Review of Andrei's std.benchmark
David Piepgrass
qwertie256 at gmail.com
Sat Sep 22 09:14:24 PDT 2012
>> - It is very strange that the documentation of printBenchmarks
>> uses
>> neither of the words "average" or "minimum", and doesn't say
>> how many
>> trials are done.... I suppose the obvious interpretation is
>> that it
>> only does one trial, but then we wouldn't be having this
>> discussion
>> about averages and minimums right? Øivind says tests are run
>> 1000
>> times... but it needs to be configurable per-test (my idea:
>> support a
>> _x1000 suffix in function names, or _for1000ms to run the test
>> for at
>> least 1000 milliseconds; and allow a multiplier when when
>> running a
>> group of benchmarks, e.g. a multiplier argument of 0.5 means
>> to only
>> run half as many trials as usual.) Also, it is not clear from
>> the
>> documentation what the single parameter to each benchmark is
>> (define
>> "iterations count".)
>
> I don't think it's a good idea because the "for 1000 ms"
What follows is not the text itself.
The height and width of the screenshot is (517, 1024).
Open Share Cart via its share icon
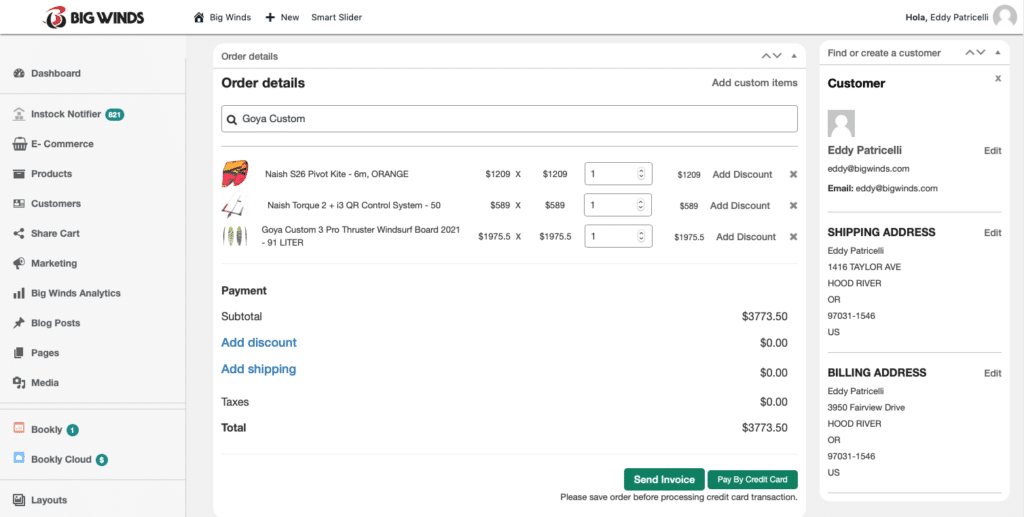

> doesn't say anything except how good the clock resolution was
> on the system. I'm as strongly convinced we shouldn't print
> useless information as I am we should print useful information.
I am puzzled about what you think my suggestion meant. I am
suggesting allowing the user to configure how long benchmarking
takes. Some users might want to run their benchmark for an hour
to get stable and reliable numbers; others don't want to wait and
want to see results ASAP. Perhaps the *same* user will want to
run benchmarks quickly while developing them and then do a "final
run" with more trials once their benchmark suite is complete.
Also, some individual benchmark functions will take microseconds
to complete; others may take seconds to complete. All I'm
suggesting are simple ways to avoid wasting users' time, without
making std.benchmark overly complicated.